- _Given data_
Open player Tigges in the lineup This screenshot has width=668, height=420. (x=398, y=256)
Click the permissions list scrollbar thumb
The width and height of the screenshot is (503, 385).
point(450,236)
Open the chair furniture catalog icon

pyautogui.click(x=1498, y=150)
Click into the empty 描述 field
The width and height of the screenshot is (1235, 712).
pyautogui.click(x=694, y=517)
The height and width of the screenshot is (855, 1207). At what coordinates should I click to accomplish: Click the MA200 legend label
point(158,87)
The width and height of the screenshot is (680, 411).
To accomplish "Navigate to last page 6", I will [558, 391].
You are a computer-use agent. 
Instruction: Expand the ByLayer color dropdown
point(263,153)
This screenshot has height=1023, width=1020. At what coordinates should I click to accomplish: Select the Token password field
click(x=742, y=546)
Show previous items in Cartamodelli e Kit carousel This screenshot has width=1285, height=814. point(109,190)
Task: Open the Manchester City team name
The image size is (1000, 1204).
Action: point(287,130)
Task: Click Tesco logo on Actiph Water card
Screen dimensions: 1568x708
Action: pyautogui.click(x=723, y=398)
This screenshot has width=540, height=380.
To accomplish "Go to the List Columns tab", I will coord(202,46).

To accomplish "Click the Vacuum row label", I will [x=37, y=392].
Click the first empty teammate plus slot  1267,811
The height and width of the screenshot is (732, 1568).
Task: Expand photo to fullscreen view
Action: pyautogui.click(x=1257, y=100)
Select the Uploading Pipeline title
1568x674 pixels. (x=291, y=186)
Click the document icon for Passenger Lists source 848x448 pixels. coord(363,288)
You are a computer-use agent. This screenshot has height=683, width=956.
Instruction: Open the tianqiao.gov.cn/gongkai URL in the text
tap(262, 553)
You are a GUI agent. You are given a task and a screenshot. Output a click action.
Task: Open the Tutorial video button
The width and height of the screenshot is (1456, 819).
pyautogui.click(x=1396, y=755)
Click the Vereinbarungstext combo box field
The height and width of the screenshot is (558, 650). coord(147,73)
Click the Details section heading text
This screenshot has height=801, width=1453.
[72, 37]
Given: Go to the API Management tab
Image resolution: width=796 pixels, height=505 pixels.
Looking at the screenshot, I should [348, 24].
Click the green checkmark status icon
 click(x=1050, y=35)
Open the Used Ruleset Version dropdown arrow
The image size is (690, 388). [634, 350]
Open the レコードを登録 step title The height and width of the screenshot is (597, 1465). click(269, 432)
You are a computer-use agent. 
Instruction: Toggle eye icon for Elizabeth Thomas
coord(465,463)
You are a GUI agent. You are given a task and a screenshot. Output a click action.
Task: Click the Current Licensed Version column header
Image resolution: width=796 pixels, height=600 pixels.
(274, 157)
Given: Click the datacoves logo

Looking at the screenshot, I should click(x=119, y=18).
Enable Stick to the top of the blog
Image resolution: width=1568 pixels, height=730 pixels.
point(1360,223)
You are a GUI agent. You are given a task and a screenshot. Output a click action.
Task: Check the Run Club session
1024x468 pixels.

- _Exercise_
Copy all of the data above line for line, changing nothing.

- _Exercise result_
Open player Tigges in the lineup This screenshot has width=668, height=420. (x=398, y=256)
Click the permissions list scrollbar thumb
The width and height of the screenshot is (503, 385).
point(450,236)
Open the chair furniture catalog icon

pyautogui.click(x=1498, y=150)
Click into the empty 描述 field
The width and height of the screenshot is (1235, 712).
pyautogui.click(x=694, y=517)
The height and width of the screenshot is (855, 1207). At what coordinates should I click to accomplish: Click the MA200 legend label
point(158,87)
The width and height of the screenshot is (680, 411).
To accomplish "Navigate to last page 6", I will [558, 391].
You are a computer-use agent. 
Instruction: Expand the ByLayer color dropdown
point(263,153)
This screenshot has height=1023, width=1020. At what coordinates should I click to accomplish: Select the Token password field
click(x=742, y=546)
Show previous items in Cartamodelli e Kit carousel This screenshot has width=1285, height=814. point(109,190)
Task: Open the Manchester City team name
The image size is (1000, 1204).
Action: point(287,130)
Task: Click Tesco logo on Actiph Water card
Screen dimensions: 1568x708
Action: pyautogui.click(x=723, y=398)
This screenshot has width=540, height=380.
To accomplish "Go to the List Columns tab", I will coord(202,46).

To accomplish "Click the Vacuum row label", I will [x=37, y=392].
Click the first empty teammate plus slot  1267,811
The height and width of the screenshot is (732, 1568).
Task: Expand photo to fullscreen view
Action: pyautogui.click(x=1257, y=100)
Select the Uploading Pipeline title
1568x674 pixels. (x=291, y=186)
Click the document icon for Passenger Lists source 848x448 pixels. coord(363,288)
You are a computer-use agent. This screenshot has height=683, width=956.
Instruction: Open the tianqiao.gov.cn/gongkai URL in the text
tap(262, 553)
You are a GUI agent. You are given a task and a screenshot. Output a click action.
Task: Open the Tutorial video button
The width and height of the screenshot is (1456, 819).
pyautogui.click(x=1396, y=755)
Click the Vereinbarungstext combo box field
The height and width of the screenshot is (558, 650). coord(147,73)
Click the Details section heading text
This screenshot has height=801, width=1453.
[72, 37]
Given: Go to the API Management tab
Image resolution: width=796 pixels, height=505 pixels.
Looking at the screenshot, I should [348, 24].
Click the green checkmark status icon
 click(x=1050, y=35)
Open the Used Ruleset Version dropdown arrow
The image size is (690, 388). [634, 350]
Open the レコードを登録 step title The height and width of the screenshot is (597, 1465). click(269, 432)
You are a computer-use agent. 
Instruction: Toggle eye icon for Elizabeth Thomas
coord(465,463)
You are a GUI agent. You are given a task and a screenshot. Output a click action.
Task: Click the Current Licensed Version column header
Image resolution: width=796 pixels, height=600 pixels.
(274, 157)
Given: Click the datacoves logo

Looking at the screenshot, I should click(x=119, y=18).
Enable Stick to the top of the blog
Image resolution: width=1568 pixels, height=730 pixels.
point(1360,223)
You are a GUI agent. You are given a task and a screenshot. Output a click action.
Task: Check the Run Club session
1024x468 pixels.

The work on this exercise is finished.